It’s not that these areas are pristine or unexplored; it’s New York City after all. But they do offer the visitor something a little rugged, and untamed. They’re a reminder that even in this dense tangle of concrete, nature endures in all its unpredictability. Here are some of our favorite wild corners and how to get there:
Pelham Bay Park, The Bronx
Orchard Beach and its bumping promenade is on the beaten track, but plenty of less-explored edges of Pelham Bay Park are worth the romp.

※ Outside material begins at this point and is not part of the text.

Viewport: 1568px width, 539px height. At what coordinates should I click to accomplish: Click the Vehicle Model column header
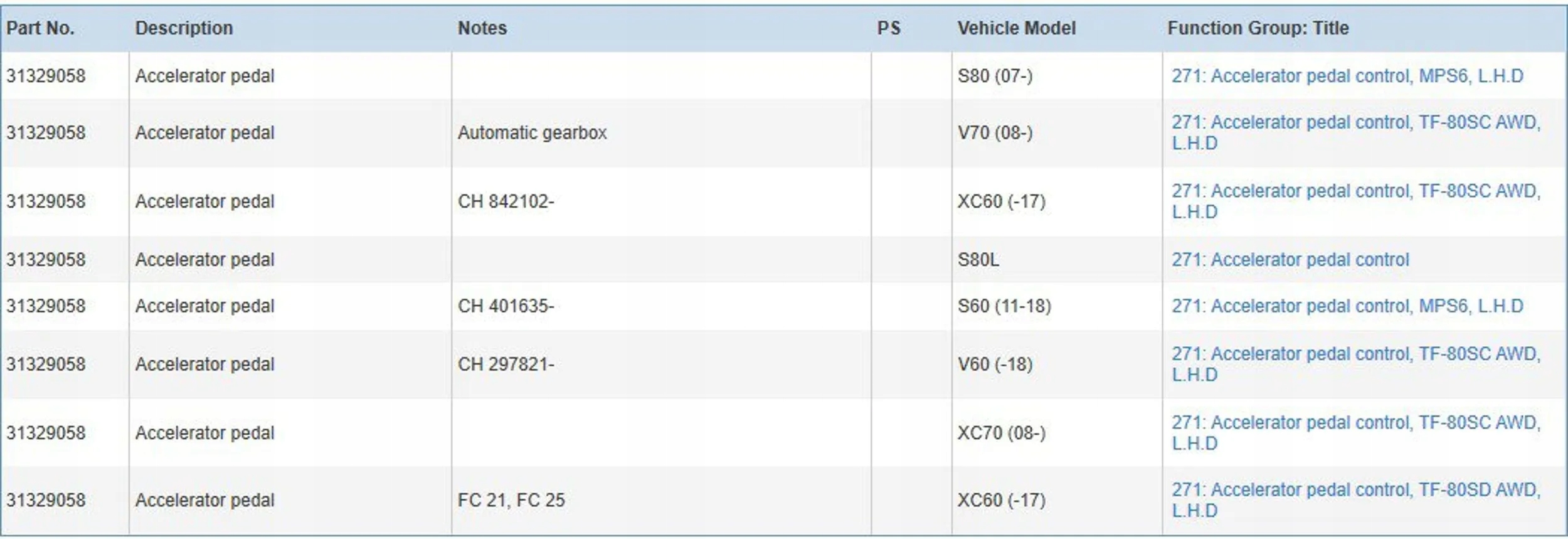[1016, 28]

Hunter Island, for example, is a short walk away from the promenade, but feels miles away. You can access the Hunter Island trails off the north end of the Orchard Beach parking lot or off the boardwalk itself. Putter along a gentle two-mile loop, and you’ll find yourself immersed in quiet woodland that tacks along the shoreline, across tidal wetlands, and even out onto adjacent rocky islands perfect for a mid-hike plunge if you’re so inclined. Without a car, you get there either by taking the 6 train to the end of the line and transferring to the B29 bus to City Island, or by riding protected bike paths from the Pelham Bay Park subway stop.
Breezy Point, Queens
Breezy Point can feel prohibitively difficult to get to, with zero public transportation options, a permit-only parking lot and private security guards at the entryway to a gated community there. But if you go past the guards, down the public road and take the long trek to the windswept, expansive shoreline of the sprawling, federally protected beachland there, you’re in for a treat.

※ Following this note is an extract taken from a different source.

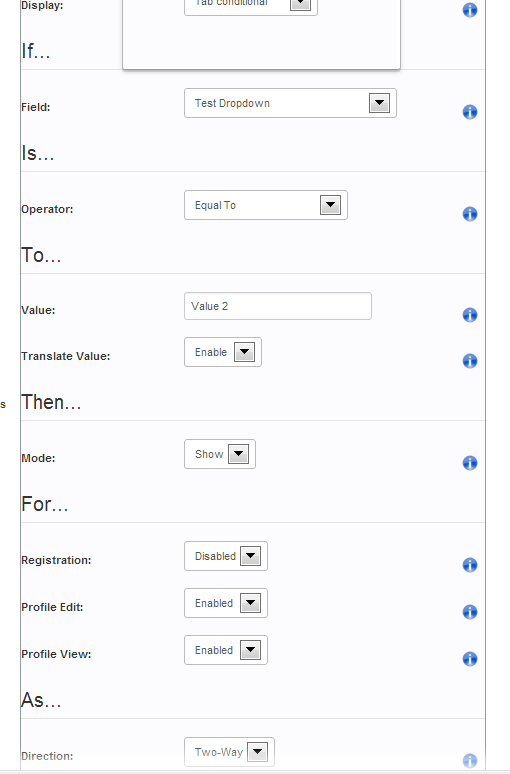Click the info icon beside Field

Expect long swaths of dunegrass and a white sandy beach stretching as far as the eye can see, with the Manhattan skyline on the horizon. You might glimpse a pod of dolphins or, if you’re really lucky, a humpback whale breaching. It’s also a haven for migratory birds, and piping plovers that dart all across the shoreline. The National Park beach is sanctioned for recreational fishing, some of whom drive up and down the beach in 4X4 trucks, another oddity for a New York City beach. In order to legally park a vehicle in the National Park lot, you’ll need a special permit which is available for purchase online only during the spring and fall for the upcoming sixth-month period. Otherwise, you risk a hefty parking ticket or getting towed.
Alternatively you could try a bike ride (it’s about 4 miles from Jacob Riis Park), or getting a car to drop you off. From the National Park parking lot, it’s about a 15-minute trek across a sandy road through dunegrasses to make it to the shore. Pack water and snacks as there is literally nothing out there.
Inwood Hill Park, Manhattan
The edges of the park facing buildings are manicured, but it’s easy to walk in and lose yourself in nearly 200 acres of Manhattan’s last native forest. Hike to the park’s highest peak, or explore its riverfront salt marshes or the small caves. The closest subway stop is Inwood-207th Street, the end of the line on the A train.
Coney Island Creek Park, Brooklyn
This crescent of soft white sand offers a laid-back beach experience that couldn’t be more different from Coney Island. Facing the banks of the Coney Island Creek, and out onto the Verrazano Bridge and the mouth of the New York harbor, this scruffy strip of beach is peaceful, with clear, still waters.
While people do swim here, and it’s tempting to jump in on a nice day, it’s not sanctioned and the waters have at times made people sick. (The creek is located adjacent to a massive sewage outflow that floods the area with raw stuff during rain storms.) Still, it’s a fun area to poke around with glimpses of an adjacent boat graveyard and a sunken yellow submarine off shore. It’s a short bike or bus ride on the B74 from the Coney Island Stillwell stop at the end of the line for the B, D, F, N and Q.
Jamaica Bay, Queens + Brooklyn
With 700 acres of salt marshes just off the shore of Brooklyn and Queens, Jamaica Bay is full of quiet, strange nooks and crannies. From the eerie shores strewn with antique trash at Dead Horse Bay to the abandoned structures along the waterfront of Floyd Bennett Field to the horseshoe crab haven of Sunset Cove Park, there’s tons to explore.
If you’re looking to see the area by boat, try the Marine Park Saltmarsh, where you can rent kayaks or canoes. Alternatively, Rockaway’s Community Boathouse runs open paddles for beginners and guided paddles for the more experienced. If you want to stay on land, try hiking around the Jamaica Bay Wildlife Refuge, a walk away from the Broad Channel stop on the A subway, or the shoreline of Floyd Bennett Field, which you can ride to on the Q35 bus. The 400 acres of Shirley Chisholm State Park, on the Brooklyn side of the bay, is also a great place to get away. It has miles of windswept walkways among tall grass and at least three piers where you can fish, sunbathe or watch swallows, terns and cormorants on the water.